En après, cette pauvre femme lui veut donner une idée de l'aménité des collines chargées d'arbres et de fruits divers : d'oranges, de citrons, de poires, de pommes et semblables ; mais l'enfant ne sait que c'est que tout cela, ni comme il peut être. Et bien que sa mère ait en main quelques feuilles de ces arbres et qu'elle lui dise: Mon enfant, ils sont couverts de telles feuilles ; et lui montrant une pomme ou une orange: Ils sont encore chargés de tels fruits, ne sont-ils pas beaux ? ne les fait-il pas bon voir? l'enfant néanmoins demeure en son ignorance, d'autant qu'il ne peut comprendre en son esprit ce que sa mère lui enseigne, tout cela n'étant rien au prix de ce qui est en vérité.

De même en est-il, mes chères âmes, de ce que nous pouvons dire sur la grandeur de la félicité éternelle et des beautés et aménités dont le Ciel est rempli; car il y a encore plus de proportion entre la lumière d'une lampe avec la clarté de ces grands luminaires qui nous éclairent ; entre la beauté de la feuille ou du fruit d'un arbre et l'arbre même chargé de fleurs et de fruits tout ensemble ; entre tout ce que cet enfant comprend de ce que sa mère lui dit et la vérité même des choses dont elle parle, que non pas entre la lumière du soleil et la clarté dont jouissent les Bienheureux en la gloire; entre la beauté d'une prairie diaprée au printemps et la beauté de ces campagnes célestes, entre l'aménité de nos collines chargées de fruits et l'aménité de la félicité éternelle. Mais bien que cela soit ainsi, et que nous soyons assurés que ce que nous en pouvons dire n'est rien au prix de ce qui est en vérité, nous ne devons pas laisser d'en toucher quelque chose.

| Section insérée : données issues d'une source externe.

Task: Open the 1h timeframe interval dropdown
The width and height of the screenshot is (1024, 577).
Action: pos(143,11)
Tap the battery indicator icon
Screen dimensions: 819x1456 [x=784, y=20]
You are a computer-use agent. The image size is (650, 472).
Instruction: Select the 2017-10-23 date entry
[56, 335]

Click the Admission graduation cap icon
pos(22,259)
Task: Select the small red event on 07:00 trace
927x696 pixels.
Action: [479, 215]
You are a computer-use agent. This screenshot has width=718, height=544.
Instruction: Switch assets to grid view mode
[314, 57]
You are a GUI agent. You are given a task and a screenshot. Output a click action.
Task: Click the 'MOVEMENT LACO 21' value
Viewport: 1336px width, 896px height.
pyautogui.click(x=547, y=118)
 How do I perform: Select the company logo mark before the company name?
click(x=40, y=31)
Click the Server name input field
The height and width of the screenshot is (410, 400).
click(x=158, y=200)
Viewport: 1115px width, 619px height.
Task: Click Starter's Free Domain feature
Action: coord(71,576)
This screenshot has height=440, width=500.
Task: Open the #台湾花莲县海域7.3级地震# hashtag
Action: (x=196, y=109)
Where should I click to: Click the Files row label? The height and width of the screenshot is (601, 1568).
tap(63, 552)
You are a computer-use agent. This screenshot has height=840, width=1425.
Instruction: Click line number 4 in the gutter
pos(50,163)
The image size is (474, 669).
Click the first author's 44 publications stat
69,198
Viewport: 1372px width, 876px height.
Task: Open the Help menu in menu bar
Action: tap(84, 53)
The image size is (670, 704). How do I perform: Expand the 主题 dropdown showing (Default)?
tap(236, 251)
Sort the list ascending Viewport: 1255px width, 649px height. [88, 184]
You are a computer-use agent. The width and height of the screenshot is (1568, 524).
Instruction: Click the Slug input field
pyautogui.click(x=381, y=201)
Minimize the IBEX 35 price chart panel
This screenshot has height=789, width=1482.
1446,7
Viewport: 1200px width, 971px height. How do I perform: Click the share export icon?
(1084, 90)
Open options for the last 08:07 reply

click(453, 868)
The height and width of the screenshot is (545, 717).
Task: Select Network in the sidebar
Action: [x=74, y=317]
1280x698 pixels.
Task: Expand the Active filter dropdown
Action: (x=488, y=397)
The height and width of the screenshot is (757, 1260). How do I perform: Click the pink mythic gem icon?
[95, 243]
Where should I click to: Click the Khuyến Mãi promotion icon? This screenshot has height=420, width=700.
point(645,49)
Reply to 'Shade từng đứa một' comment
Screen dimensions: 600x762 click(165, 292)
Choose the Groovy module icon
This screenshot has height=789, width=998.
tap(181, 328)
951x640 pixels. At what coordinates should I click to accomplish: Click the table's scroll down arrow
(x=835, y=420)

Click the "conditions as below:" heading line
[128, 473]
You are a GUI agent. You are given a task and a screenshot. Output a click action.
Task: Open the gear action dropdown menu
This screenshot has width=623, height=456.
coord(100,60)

Ayant déjà prêché plusieurs fois (Sermon CXXVII, tome VIII et sermon IV, tome IX), et même en ce lieu, sur l'Evangile d'aujourd’hui et sur ce sujet, j'ai pensé que je devais traiter d'un point duquel je ne vous eusse pas encore parlé. Mais avant que de le vous proposer il est nécessaire que je lève de vos esprits quelques difficultés qui vous pourraient empêcher de bien entendre ce que je dirai par après ; et je le fais d'autant plus volontiers que je désire que ce point soit bien mâché, considéré et compris.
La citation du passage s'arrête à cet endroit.